Juan Antonio  F. Caamaño, provoca ensoñación,  un aura de belleza levita en la atmósfera que rodea sus trabajos. Juan no atrapa la luz sino el resplandor, mantiene vivo el sol entre la hojarasca de los árboles y lo pasea por los muros de piedra y paredes encaladas. Desplaza los rayos de luz entre las flores del patio para colorear sus cuadros. Caamaño da vida a las sombras llenándolas de personajes remansando la vista del espectador en las sombras de sus trabajos. Domina la perspectiva finita en trabajos geométricos tanto como la profundidad perdida en los paisajes, reflejando en sus cuadros el gesto de la tarea, el sofoco del caballo al galope, la paciencia del recolector de algodón, la esperanza de la mariscadora, el esfuerzo del paleador de sal, el movimiento de la mar meciendo las barcas, la espumilla de las olas al morir en la arena, el piar de los pajarillos por jardines y macetas.

La pintura de Juan trasciende al mundo racional que representa,  consiguiendo encerrar el sincretismo del arte y de la escuela costumbrista de forma.

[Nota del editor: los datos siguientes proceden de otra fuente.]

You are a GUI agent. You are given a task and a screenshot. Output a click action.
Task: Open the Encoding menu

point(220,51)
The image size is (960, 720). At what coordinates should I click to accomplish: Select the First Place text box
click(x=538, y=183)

No abandona la sencillez del paisaje de su tierra y los paisanos que la habitan, él nos traslada siempre a un cielo de relax y belleza. Caamaño no deja de sorprendernos con cada nuevo trabajo, depurando su técnica en un baile de acuarelas, temperas y óleos para llenar en las telas un mundo de detalles pictóricos.

La desembocadura del río Guadalete con el desaparecido puente de hierro parra el tren. Año 2002.

En cuanto a su inspiración pictórica, tiene especial predilección por dos grandes maestros: Rembrandt,  maestro de las formas y Juan Lara, pintor costumbrista de la luz y el color. En sus obras, igualmente, podemos intuir influencias de la terrebilitá de Caravaggio o la perspectiva aérea velazquiana.

Tiene obras repartidas por todo el territorio nacional, EE.UU. y gran parte de la Unión Europea. Caamaño actúa cual notario del paisaje que observa; otorga un levantamiento de luz dando fe con los pinceles. (Texto: Ángel Quintana Fernández).